Shipwreck detective on trail of Senegal's slave trade secrets
DAKAR, Senegal - Staring out to sea on a flawlessly sunny day, underwater archaeologist Ibrahima Thiaw visualizes three shipwrecks once packed with slaves that now lie somewhere beneath Senegal's Atlantic waves.
He wants more than anything to find them.
Thiaw has spent years scouring the seabed off the island of Goree, once a West African slaving post, never losing hope of locating the elusive vessels with a small group of graduate students from Dakar's Cheikh Anta Diop University.
Goree was the largest slave-trading center on the African coast between the 15th and 19th century, according to the United Nations cultural agency UNESCO, and Thiaw believes his mission has a moral purpose: to heal the open wounds that slavery has left on the continent.
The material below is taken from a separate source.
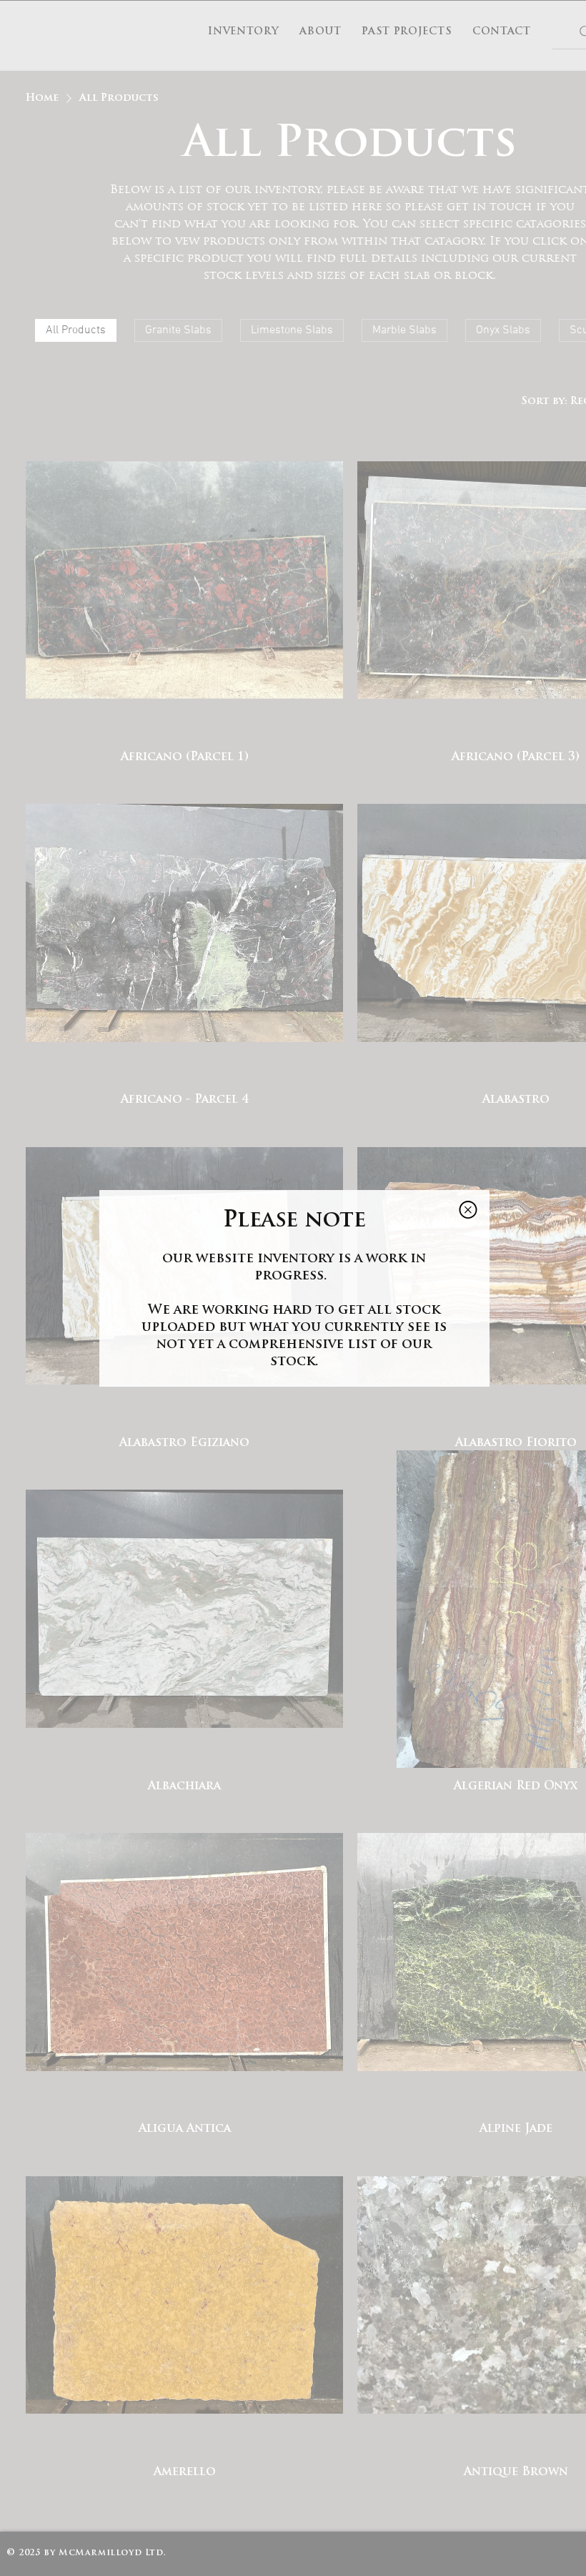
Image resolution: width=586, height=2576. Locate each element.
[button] (468, 1210)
"This is not just for the fun of research or scholarship. It touches us and our humanity and I think that slavery in its afterlife still has huge scars on our modern society," he said, pulling on a wet suit and rubber boots for the day's first dive.
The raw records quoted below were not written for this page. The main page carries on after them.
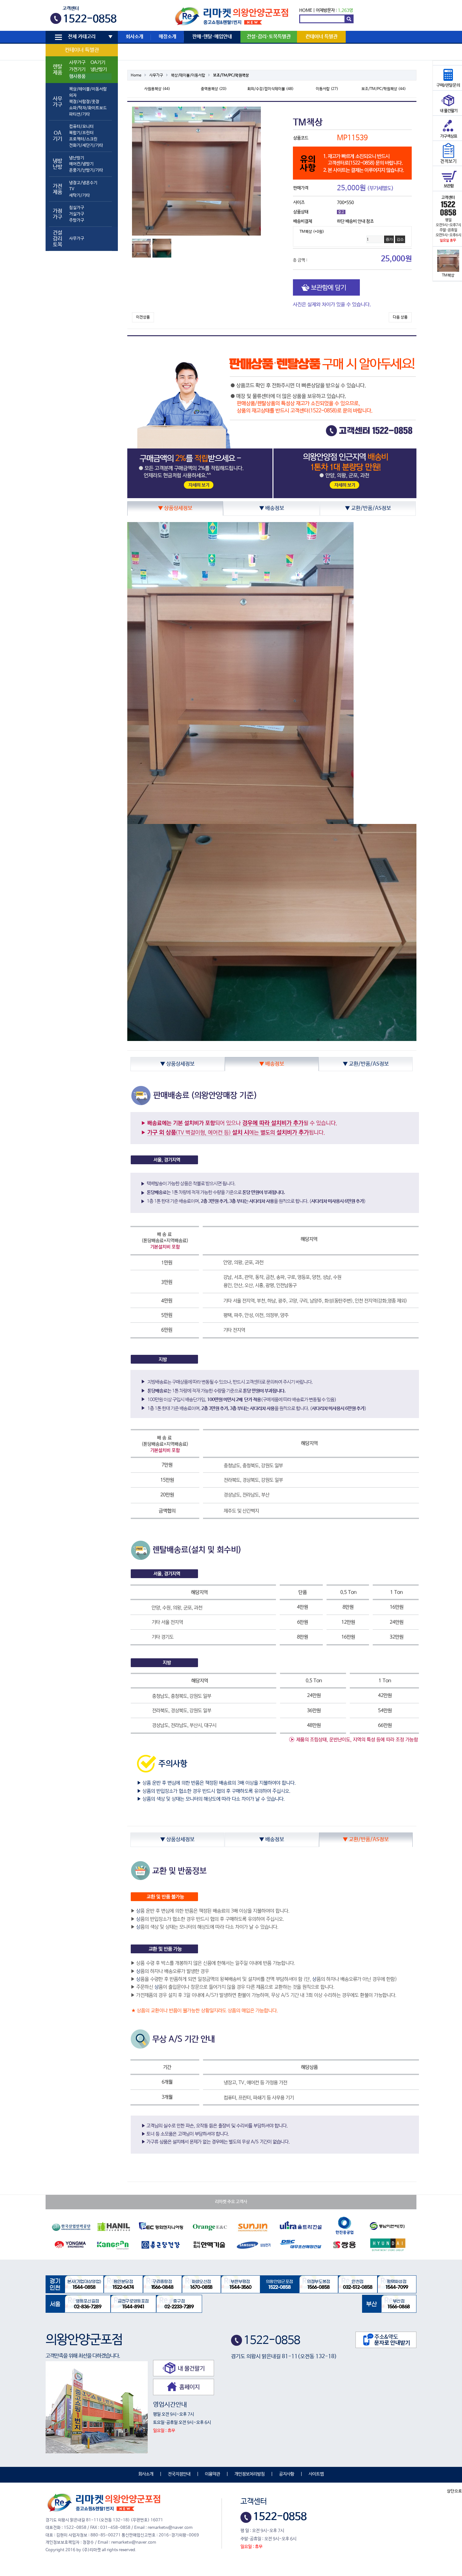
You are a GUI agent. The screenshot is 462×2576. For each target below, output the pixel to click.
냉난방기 (99, 69)
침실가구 (76, 207)
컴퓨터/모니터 (81, 126)
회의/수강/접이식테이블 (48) (270, 89)
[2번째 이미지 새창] (161, 248)
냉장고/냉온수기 (83, 183)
Thiaw believes his native Senegal, with its own long and violent history of trade in human flesh, could tell the world more about how modern capitalism was founded on violence inflicted on African bodies.
"The Atlantic slave trade was the foundation of our modernity, so this is a history for all mankind," he added, referring to the so-called "Triangular Trade" of human labor for consumer goods between Africa, the Americas and Europe.
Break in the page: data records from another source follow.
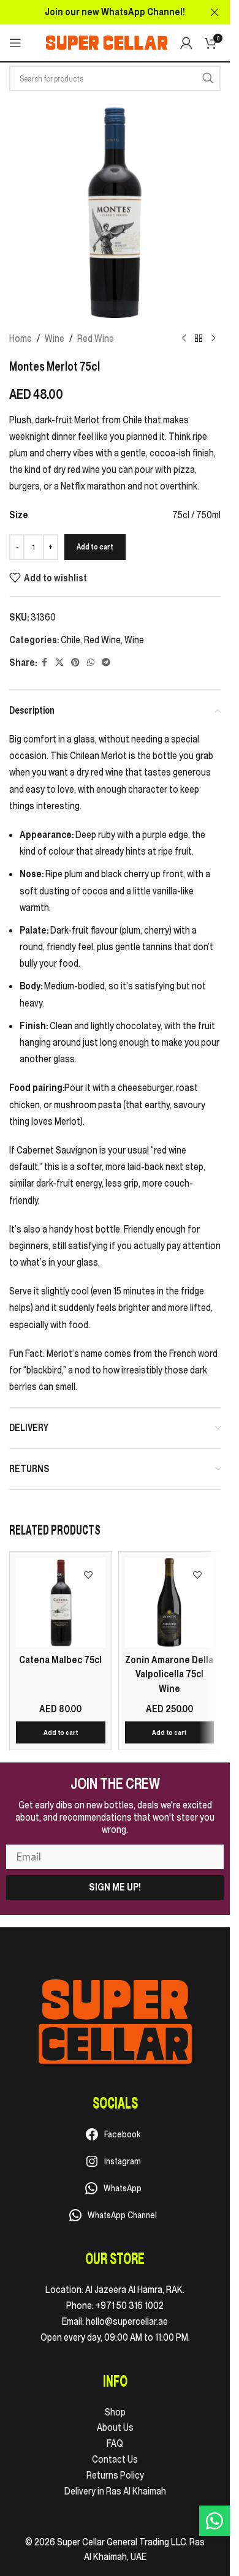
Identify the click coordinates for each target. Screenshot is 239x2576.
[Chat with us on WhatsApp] (214, 2521)
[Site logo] (106, 42)
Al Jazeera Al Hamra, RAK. (134, 2289)
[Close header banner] (214, 12)
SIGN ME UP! (115, 1887)
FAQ (115, 2443)
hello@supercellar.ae (127, 2321)
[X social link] (59, 662)
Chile (70, 639)
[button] (60, 1732)
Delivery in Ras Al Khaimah (115, 2491)
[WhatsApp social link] (90, 662)
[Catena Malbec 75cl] (60, 1602)
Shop (115, 2412)
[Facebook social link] (44, 662)
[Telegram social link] (106, 662)
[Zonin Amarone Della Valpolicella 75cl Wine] (169, 1602)
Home (20, 338)
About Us (115, 2427)
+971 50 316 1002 (130, 2305)
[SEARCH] (208, 78)
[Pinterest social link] (75, 662)
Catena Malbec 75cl (60, 1659)
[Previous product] (183, 338)
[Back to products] (198, 338)
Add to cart (95, 546)
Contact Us (115, 2459)
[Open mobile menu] (15, 43)
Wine (54, 338)
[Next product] (213, 338)
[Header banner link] (115, 12)
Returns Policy (115, 2475)
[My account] (186, 43)
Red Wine (95, 338)
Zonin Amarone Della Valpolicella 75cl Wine (169, 1674)
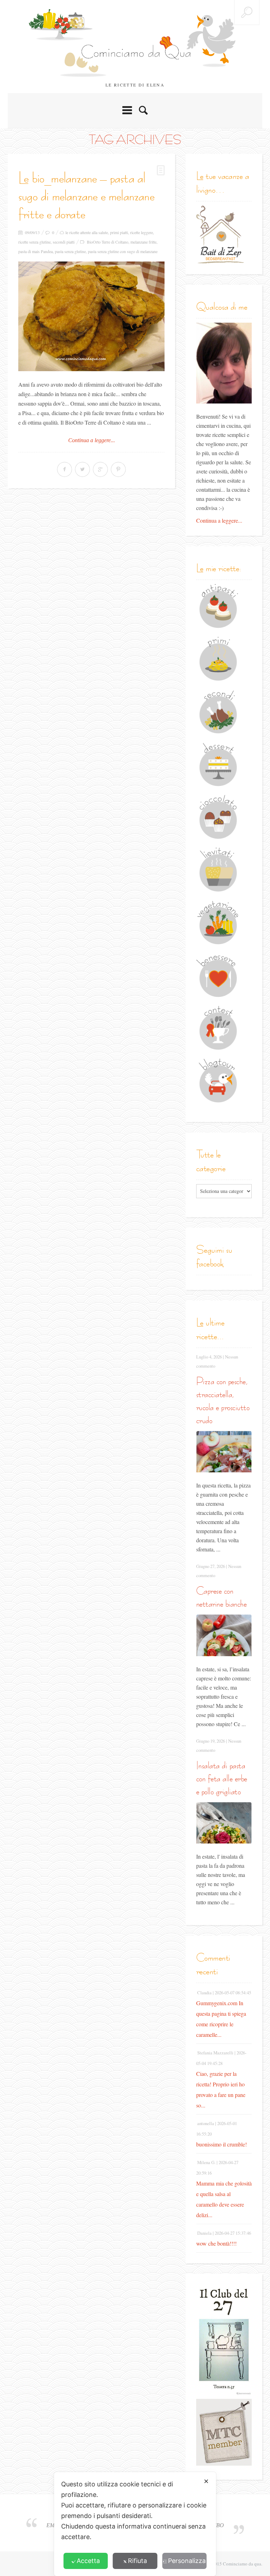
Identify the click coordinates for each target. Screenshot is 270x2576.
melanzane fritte (143, 242)
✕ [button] (206, 2481)
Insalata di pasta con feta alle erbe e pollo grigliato (221, 1778)
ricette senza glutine (34, 242)
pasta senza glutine (70, 251)
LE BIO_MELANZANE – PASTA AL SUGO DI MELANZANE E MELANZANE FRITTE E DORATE (86, 195)
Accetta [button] (88, 2560)
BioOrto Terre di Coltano (107, 242)
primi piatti (119, 232)
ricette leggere (141, 232)
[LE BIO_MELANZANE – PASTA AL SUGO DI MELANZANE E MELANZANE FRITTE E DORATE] (91, 316)
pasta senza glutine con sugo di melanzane (123, 251)
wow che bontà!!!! (216, 2243)
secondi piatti (64, 242)
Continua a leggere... (91, 440)
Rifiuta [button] (137, 2560)
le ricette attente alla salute (86, 232)
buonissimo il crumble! (221, 2144)
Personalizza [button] (187, 2560)
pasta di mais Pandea (35, 251)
Thiaw, who originates from a rural area of Senegal but went on to study in the United States, had become known for his research into slaves' living conditions on Goree island when he was approached three years ago by the US National Park Service and National Museum of African American History and Culture to find a west African base for their "Slave Wrecks" project.
Around 1,000 slave shipwrecks are believed to dot the seabed between Africa and the Americas, according to "Slave Wrecks" researchers, but few have been found.
Thiaw complains that there is a lack of interest within Senegal for his work, especially at the institutional level where, he said, there was "very little funding for research".
"I think in Senegal there's a lot of silence surrounding the issue but I think the time is ripe that we start to teach our students and our children how to respect people of different or lower status, slave caste," he said.